* [SET TASK A]: In the entries below, repeat word for word the lines between the line holding "This screenshot has" and the line holding "pos(346,121)", inclusive. Leave the pictures out of your answer.

:: EXTRACT

East Texas lawyer Michael C. Smith calls it the “rattlesnake speech.” It generally occurs in the early stages of a patent trial in the Marshall, TX, courtroom of Judge T. John Ward, when some attorney has failed to read up on the rules specific to litigation in the U.S. District Court for the Eastern District of Texas.
Like a scene out of the comedy movie “My Cousin Vinny,” the speech starts with a polite invitation to approach the bench – and ends with a stern warning to pick up the pace or else.
“He gives you a real talking to,” says Smith, a partner with the Roth Law Firm in Marshall and chairman of the Eastern District’s rule committee, a group of local attorneys that works with Judge Ward to set the guidelines for basic pre-trial and trial procedure. “He won’t bite you that first time, but if you don’t get the message, you’ll wish you did.”
Judge Ward’s toughness is a big reason that Marshall, a city of fewer than 20,000 residents, located 150 miles east of Dallas, has become a destination for patent attorneys around the world.
In the rough calculus of intellectual property litigation, tough judges equate with speedy cases – and that’s exactly what you want if you’re a plaintiff with limited cash, but potentially big-time settlement payments or damages from a company you claim is infringing on your patent.

::::
:: EXTRACTED ENTRIES

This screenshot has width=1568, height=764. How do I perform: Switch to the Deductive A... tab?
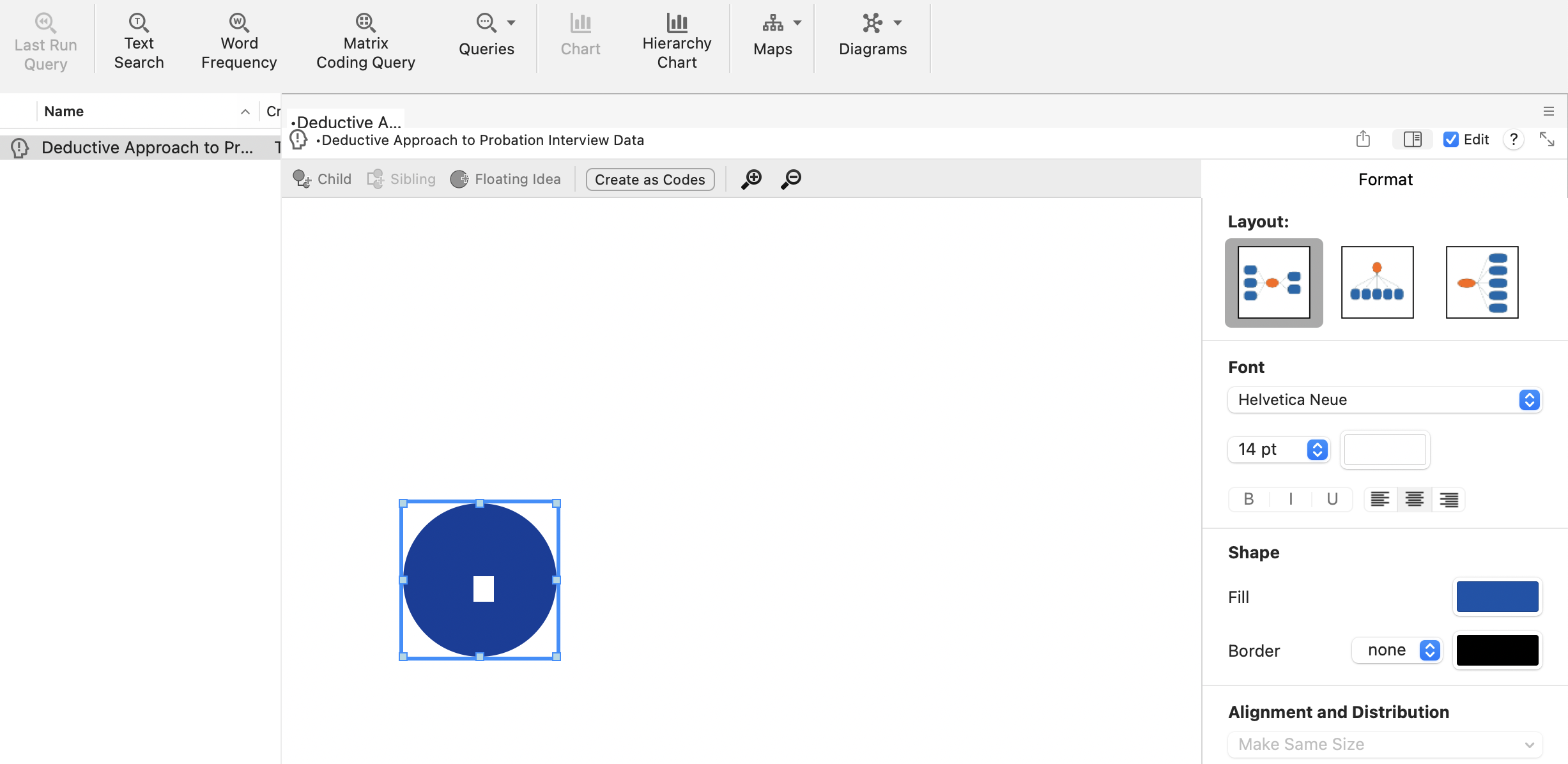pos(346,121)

::::
:: EXTRACTED ENTRIES

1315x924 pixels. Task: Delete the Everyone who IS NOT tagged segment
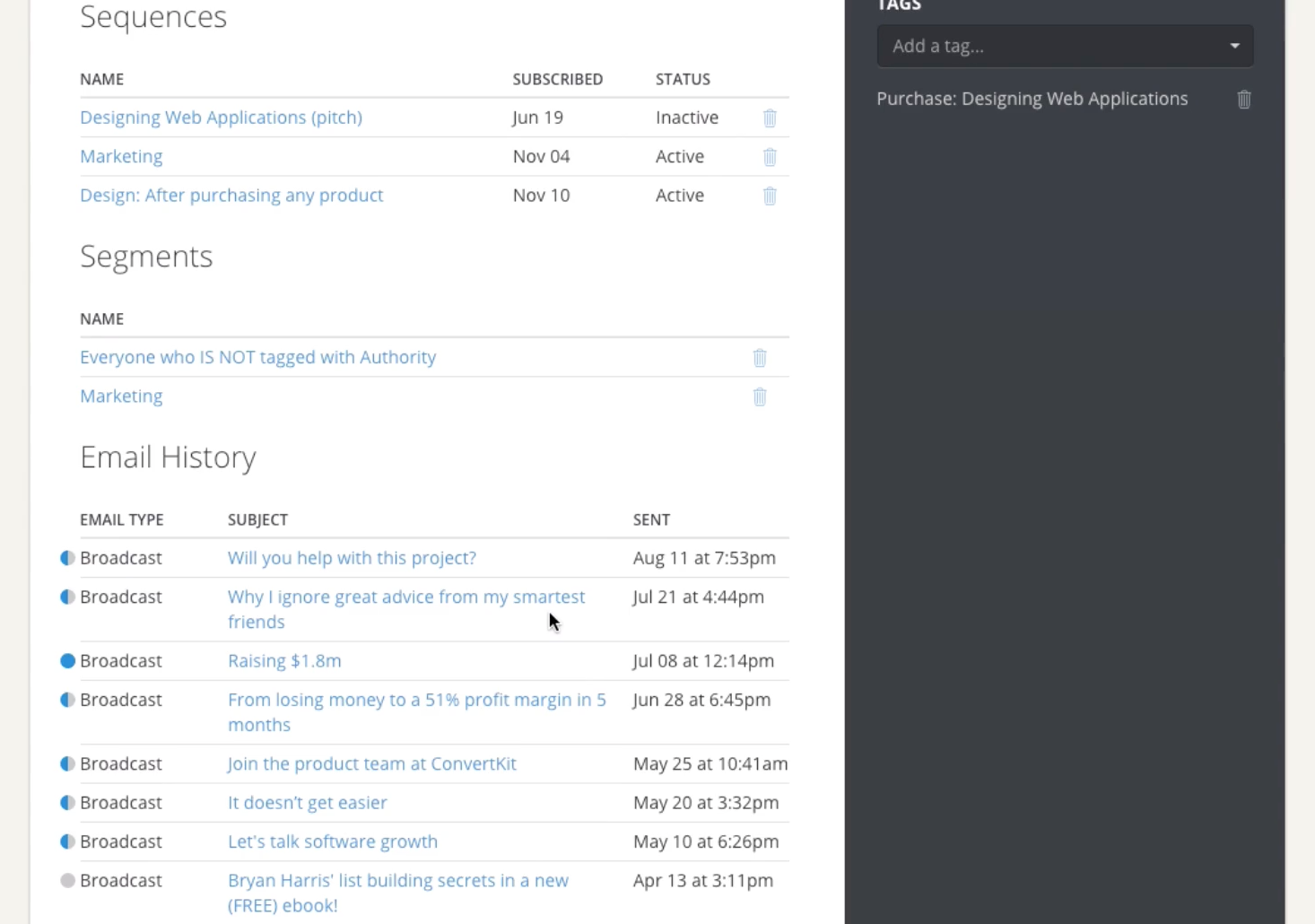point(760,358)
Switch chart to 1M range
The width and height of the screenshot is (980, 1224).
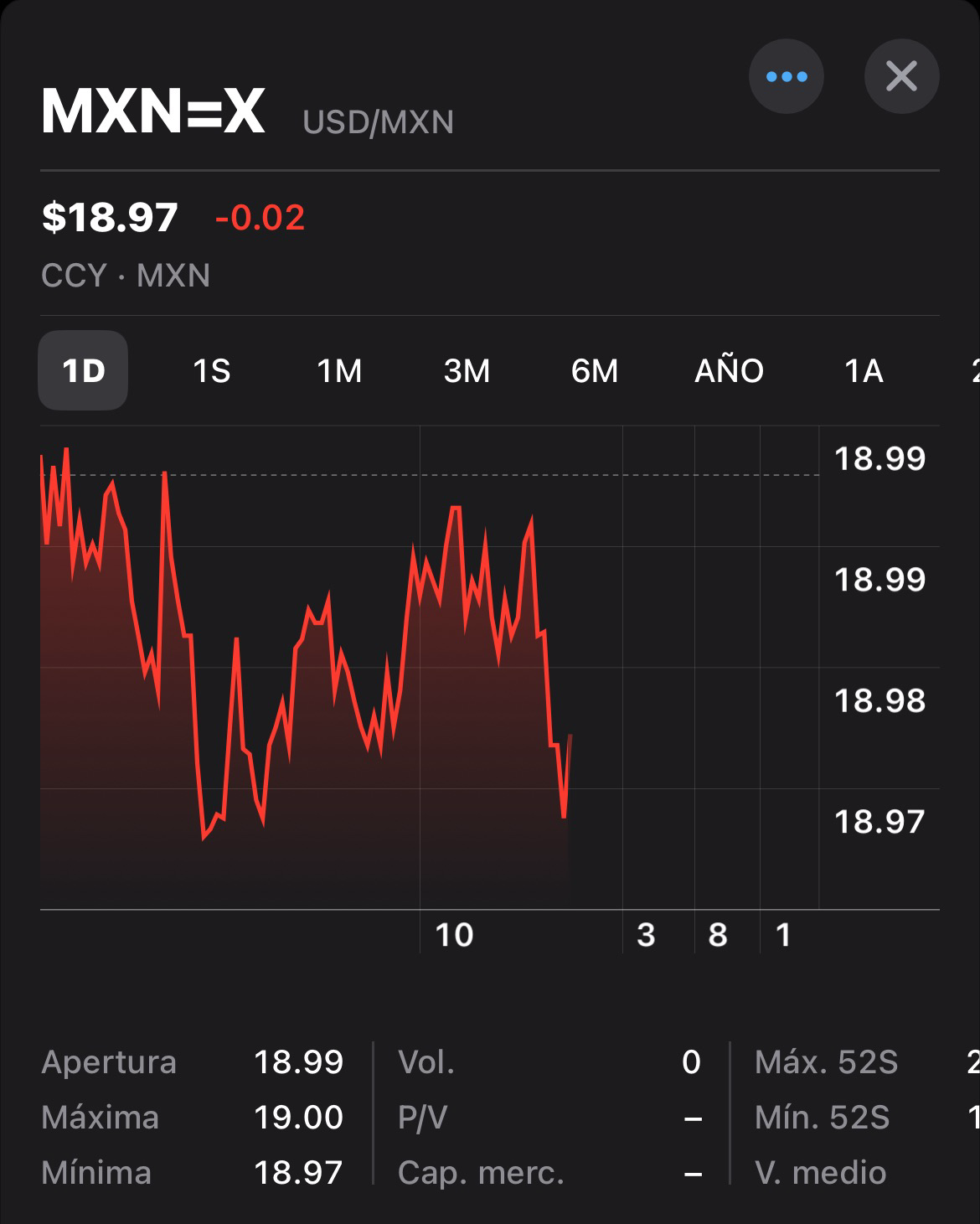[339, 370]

::::

* [SET TASK B]: According to the article on East Texas patent trials, how far from Dallas is Marshall, and in what direction?

* [EXERCISE SOLUTION A]:
This screenshot has width=1568, height=764. How do I perform: Switch to the Deductive A... tab?
pos(346,121)

* [EXERCISE SOLUTION B]: Marshall is 150 miles east of Dallas.